Text excerpt:
Content starts

More correctly titled “you die horribly and it probably involves plasma”, this light hearted and fun read explores serious answers to silly scientific questions. The footnotes are definitely the best bit. A really enjoyable read.
This is another fun book from New Scientist’s Last Word column and I enjoyed it. A good read, and I actually learnt some stuff (some of it possibly true) along the way.
This is the second medical trivia book by The Leyner and Goldberg duo. The first was Why do men have nipples, which I read in June. This book suffers from the same flaws as the first — its light weight and doesn’t take itself very seriously. That means that often they avoid answering serious questions, and just make a twee joke instead. It also has those annoying IM transcripts, which appear to just be a way to fill up space.
Then again, I did finish the book, so it can’t have been the worst book I have ever read.

Content ends

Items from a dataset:
Content starts

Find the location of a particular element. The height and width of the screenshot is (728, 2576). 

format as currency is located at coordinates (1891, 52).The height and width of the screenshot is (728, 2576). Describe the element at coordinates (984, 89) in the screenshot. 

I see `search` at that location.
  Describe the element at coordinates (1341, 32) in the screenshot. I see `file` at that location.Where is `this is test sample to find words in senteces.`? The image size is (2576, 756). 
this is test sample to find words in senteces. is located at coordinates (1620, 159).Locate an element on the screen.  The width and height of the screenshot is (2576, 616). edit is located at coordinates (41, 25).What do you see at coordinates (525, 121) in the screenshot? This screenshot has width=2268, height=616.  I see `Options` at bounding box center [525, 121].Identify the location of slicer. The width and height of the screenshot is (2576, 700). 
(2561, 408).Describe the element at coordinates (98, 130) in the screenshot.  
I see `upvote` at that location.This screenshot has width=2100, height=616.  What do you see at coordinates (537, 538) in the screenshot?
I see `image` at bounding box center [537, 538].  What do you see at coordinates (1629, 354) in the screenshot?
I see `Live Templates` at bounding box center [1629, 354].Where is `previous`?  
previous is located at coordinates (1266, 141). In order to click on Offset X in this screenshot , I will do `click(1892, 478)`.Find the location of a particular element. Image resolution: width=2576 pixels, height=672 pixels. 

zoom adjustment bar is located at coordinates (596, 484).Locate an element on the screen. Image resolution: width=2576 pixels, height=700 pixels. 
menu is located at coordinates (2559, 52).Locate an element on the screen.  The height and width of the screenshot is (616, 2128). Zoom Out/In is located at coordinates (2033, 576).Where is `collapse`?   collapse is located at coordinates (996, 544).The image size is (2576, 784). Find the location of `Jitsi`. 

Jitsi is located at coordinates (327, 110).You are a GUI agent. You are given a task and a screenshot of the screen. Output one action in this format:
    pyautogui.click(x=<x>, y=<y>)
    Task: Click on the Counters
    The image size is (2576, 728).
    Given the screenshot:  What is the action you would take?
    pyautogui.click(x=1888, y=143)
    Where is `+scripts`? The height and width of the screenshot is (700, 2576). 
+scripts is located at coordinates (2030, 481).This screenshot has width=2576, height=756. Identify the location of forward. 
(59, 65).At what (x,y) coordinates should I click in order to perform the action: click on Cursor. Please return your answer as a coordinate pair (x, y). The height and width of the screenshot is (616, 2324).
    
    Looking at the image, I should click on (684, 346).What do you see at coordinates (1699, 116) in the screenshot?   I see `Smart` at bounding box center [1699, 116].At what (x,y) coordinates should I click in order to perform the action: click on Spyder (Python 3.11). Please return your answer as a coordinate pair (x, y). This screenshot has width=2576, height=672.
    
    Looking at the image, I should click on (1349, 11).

Content ends

List of tasks:
(1) Translate this sentence from the book reviews into Spanish: "The footnotes are definitely the best bit."
(2) List every name of a person, publication, column, or book that appears in the book reviews.
(3) Repeat the passage of the book reviews that begins at the words "More correctly titled" and stop after "fill up space.".

Per-task answers:
(1) Las notas al pie son sin duda lo mejor.

(2)
- New Scientist
- Last Word
- Leyner
- Goldberg
- Why do men have nipples

(3)
More correctly titled “you die horribly and it probably involves plasma”, this light hearted and fun read explores serious answers to silly scientific questions. The footnotes are definitely the best bit. A really enjoyable read.
This is another fun book from New Scientist’s Last Word column and I enjoyed it. A good read, and I actually learnt some stuff (some of it possibly true) along the way.
This is the second medical trivia book by The Leyner and Goldberg duo. The first was Why do men have nipples, which I read in June. This book suffers from the same flaws as the first — its light weight and doesn’t take itself very seriously. That means that often they avoid answering serious questions, and just make a twee joke instead. It also has those annoying IM transcripts, which appear to just be a way to fill up space.